So you better get used to viewing and shooting at working aperture. Likewise, you will only be able to use manual exposure (M) or stop-down aperture-priority (AV) modes. No AE program. No shutter-priority. Definitely absolutely no AF or focus-confirmation.

In April 2002, Dr Joseph Yao, a long-time R/EOS user, noted:

I have been using [the R->EOS] adapter for a couple of years [on film EOS cameras] and I think I am qualified to answer. There are no contacts on the adapter: the EOS body will behave as if there is no lens attached to it and hence give no electronic focus confirmation. I also have a Contax to EOS adapter and the situation is the same.
OTOH, both Nikon and Pentax AF bodies retain the electronic focus confirmation when an non-AF lens is used.
BTW, because of the lack of any contacts in the adapter, the camera always defaults to stopped-down metering mode in auto unless you switch it to manual exposure mode.

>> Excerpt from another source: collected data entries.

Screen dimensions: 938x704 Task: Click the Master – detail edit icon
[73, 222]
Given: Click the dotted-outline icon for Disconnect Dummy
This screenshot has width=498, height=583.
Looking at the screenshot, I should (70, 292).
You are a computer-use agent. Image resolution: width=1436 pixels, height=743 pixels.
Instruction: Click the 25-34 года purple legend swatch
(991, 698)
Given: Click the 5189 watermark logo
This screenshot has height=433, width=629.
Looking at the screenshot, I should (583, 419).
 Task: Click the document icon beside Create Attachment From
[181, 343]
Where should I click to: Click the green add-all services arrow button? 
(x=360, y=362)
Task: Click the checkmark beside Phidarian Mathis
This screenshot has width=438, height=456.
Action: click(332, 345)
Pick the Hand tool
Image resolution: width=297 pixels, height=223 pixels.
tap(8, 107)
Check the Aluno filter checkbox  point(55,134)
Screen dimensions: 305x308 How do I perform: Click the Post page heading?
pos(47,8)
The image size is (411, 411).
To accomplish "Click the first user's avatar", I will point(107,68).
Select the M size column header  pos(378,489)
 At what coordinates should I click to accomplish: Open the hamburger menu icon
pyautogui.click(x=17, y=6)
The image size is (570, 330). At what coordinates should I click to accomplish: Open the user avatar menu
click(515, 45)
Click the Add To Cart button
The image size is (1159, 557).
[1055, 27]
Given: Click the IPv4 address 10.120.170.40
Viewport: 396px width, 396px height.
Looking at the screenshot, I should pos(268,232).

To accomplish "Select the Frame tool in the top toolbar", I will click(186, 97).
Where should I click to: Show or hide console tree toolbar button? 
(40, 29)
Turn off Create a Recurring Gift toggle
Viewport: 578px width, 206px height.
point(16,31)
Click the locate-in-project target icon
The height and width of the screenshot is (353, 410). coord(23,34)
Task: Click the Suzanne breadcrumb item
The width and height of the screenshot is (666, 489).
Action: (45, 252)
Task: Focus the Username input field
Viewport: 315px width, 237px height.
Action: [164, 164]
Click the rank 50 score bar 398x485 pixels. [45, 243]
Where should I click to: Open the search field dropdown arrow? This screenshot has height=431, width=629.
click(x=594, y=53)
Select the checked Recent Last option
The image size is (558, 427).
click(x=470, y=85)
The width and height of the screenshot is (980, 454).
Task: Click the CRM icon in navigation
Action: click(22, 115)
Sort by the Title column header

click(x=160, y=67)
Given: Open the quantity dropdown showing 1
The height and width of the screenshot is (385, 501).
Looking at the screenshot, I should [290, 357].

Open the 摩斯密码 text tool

Also in April 2002, Javier Perez noted the following about EOS lens contacts:

The EOS learns through the contacts what focal length, aperture and focus position is being used. The contacts also control the position of the focused element and aperture.
I've been inside a few EF zooms and have seen slider RVs on the focus ring aperture and zoom though the latter is stepped rather than CV I think. These settings are reported to the camera as is the M/AF setting on the lens.
Anyway, by finding out how this pinout works I would like to be able to tell the camera to go ahead and allow focus confirmation, and perhaps tell it the focal length if necessary.
The reason I asked if the EOS adapter had contacts is merely because I wanted to confirm that it was a purely dumb adapter. A contact set on the adapter even if connected to nothing on the lens would still indicate that termination or perhaps loopback with or without impedence is present. Since the contacts are not present it indicates that Novoflex adapter does not communicate with the camera at all. The camera believes no lens is attached and that is why focus confirmation doesn't work.

Focus Confirmation lens-mount PCB

In July 2006 Vitto Tai sent me a note about "reverse-engineered" PCB strips which, when glued to your lens-mount adapter, will activate the AF Confirm light in the EOS body and also provide meaningful lens EXIF data.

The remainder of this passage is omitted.